- Your instructions
Reproduce exactly, with no other output, every line of the data below from the line containing "Where should I click to: Hide" to the end, inclusive.
(Data for this task begins)
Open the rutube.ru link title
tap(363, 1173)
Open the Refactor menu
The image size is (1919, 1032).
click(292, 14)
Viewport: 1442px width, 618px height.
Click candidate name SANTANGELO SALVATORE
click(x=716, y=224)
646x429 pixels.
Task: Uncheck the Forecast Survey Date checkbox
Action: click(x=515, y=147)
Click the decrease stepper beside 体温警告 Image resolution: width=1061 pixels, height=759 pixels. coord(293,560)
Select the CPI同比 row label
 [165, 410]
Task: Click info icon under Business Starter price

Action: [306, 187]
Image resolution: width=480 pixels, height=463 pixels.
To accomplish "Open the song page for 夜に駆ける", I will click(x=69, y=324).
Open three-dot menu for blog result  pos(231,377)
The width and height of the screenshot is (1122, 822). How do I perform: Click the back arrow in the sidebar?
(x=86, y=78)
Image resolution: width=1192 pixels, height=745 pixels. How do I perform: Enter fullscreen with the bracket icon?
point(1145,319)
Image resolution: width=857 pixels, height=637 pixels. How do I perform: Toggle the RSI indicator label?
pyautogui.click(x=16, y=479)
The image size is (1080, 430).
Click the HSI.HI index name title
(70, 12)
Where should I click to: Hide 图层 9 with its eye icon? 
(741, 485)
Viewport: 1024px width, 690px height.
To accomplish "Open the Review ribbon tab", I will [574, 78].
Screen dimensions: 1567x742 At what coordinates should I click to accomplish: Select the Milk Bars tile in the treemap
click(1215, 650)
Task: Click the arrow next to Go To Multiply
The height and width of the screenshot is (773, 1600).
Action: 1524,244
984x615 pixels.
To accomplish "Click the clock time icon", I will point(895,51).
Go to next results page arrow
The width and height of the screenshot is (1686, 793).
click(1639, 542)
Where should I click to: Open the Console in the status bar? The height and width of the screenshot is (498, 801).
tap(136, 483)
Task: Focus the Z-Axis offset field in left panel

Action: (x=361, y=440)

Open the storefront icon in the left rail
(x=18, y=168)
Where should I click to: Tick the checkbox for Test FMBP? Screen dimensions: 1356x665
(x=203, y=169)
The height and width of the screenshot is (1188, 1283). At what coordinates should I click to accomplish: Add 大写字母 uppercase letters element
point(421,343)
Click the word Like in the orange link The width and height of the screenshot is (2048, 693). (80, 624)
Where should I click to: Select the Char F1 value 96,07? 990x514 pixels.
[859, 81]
(Data for this task ends)
- Reply
Where should I click to: Hide 图层 9 with its eye icon? 
(741, 485)
Viewport: 1024px width, 690px height.
To accomplish "Open the Review ribbon tab", I will [574, 78].
Screen dimensions: 1567x742 At what coordinates should I click to accomplish: Select the Milk Bars tile in the treemap
click(1215, 650)
Task: Click the arrow next to Go To Multiply
The height and width of the screenshot is (773, 1600).
Action: 1524,244
984x615 pixels.
To accomplish "Click the clock time icon", I will point(895,51).
Go to next results page arrow
The width and height of the screenshot is (1686, 793).
click(1639, 542)
Where should I click to: Open the Console in the status bar? The height and width of the screenshot is (498, 801).
tap(136, 483)
Task: Focus the Z-Axis offset field in left panel

Action: (x=361, y=440)

Open the storefront icon in the left rail
(x=18, y=168)
Where should I click to: Tick the checkbox for Test FMBP? Screen dimensions: 1356x665
(x=203, y=169)
The height and width of the screenshot is (1188, 1283). At what coordinates should I click to accomplish: Add 大写字母 uppercase letters element
point(421,343)
Click the word Like in the orange link The width and height of the screenshot is (2048, 693). (80, 624)
Where should I click to: Select the Char F1 value 96,07? 990x514 pixels.
[859, 81]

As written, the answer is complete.